INSTRUCTIONS TO FOLLOW
Return only these lines: the one that contains "The height and" and every line after it through the end of the listing, exactly, without pictures.

DATA SECTION
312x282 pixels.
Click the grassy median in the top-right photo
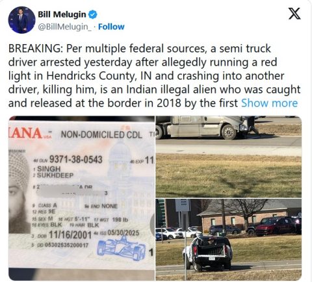[229, 176]
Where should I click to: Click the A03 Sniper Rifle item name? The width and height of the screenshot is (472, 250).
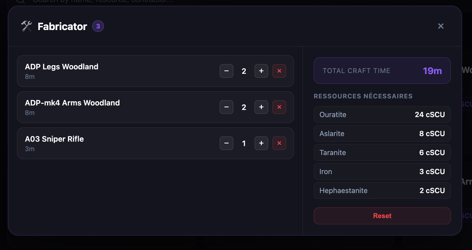click(54, 139)
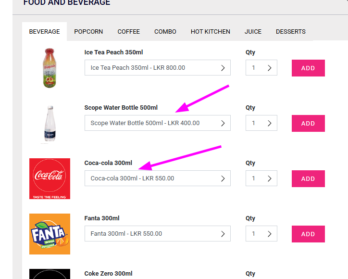
Task: Open the Ice Tea Peach 350ml option dropdown
Action: tap(157, 67)
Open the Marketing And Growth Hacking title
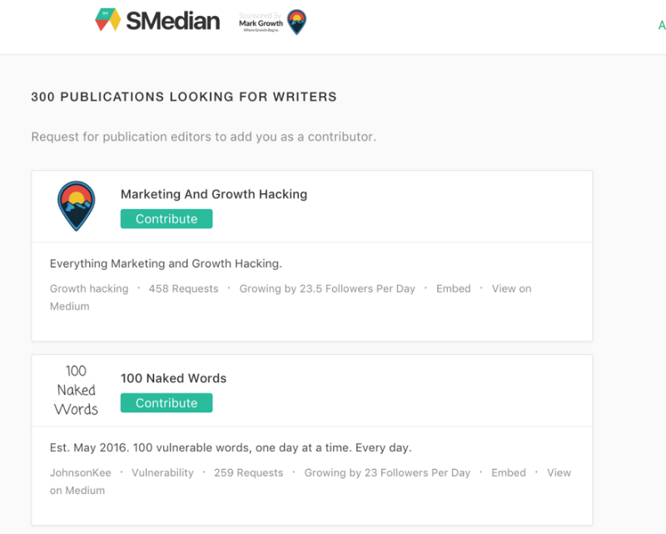 click(214, 194)
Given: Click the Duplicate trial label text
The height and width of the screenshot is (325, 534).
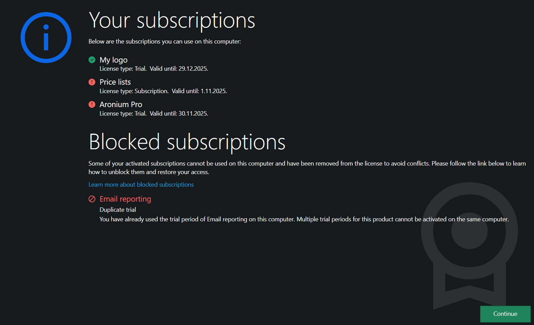Looking at the screenshot, I should [x=118, y=210].

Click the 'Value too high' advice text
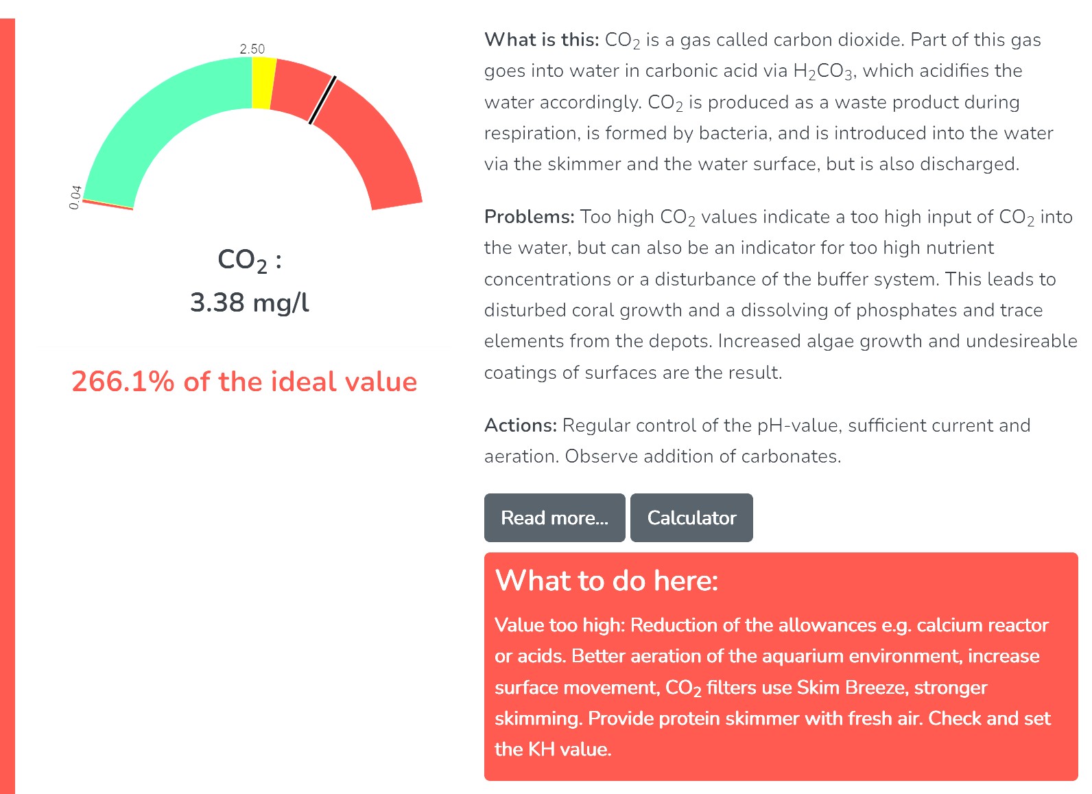[x=559, y=625]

SOLVED EXERCISE
The height and width of the screenshot is (325, 534).
Looking at the screenshot, I should [x=118, y=210].

Click the 'Value too high' advice text
[x=559, y=625]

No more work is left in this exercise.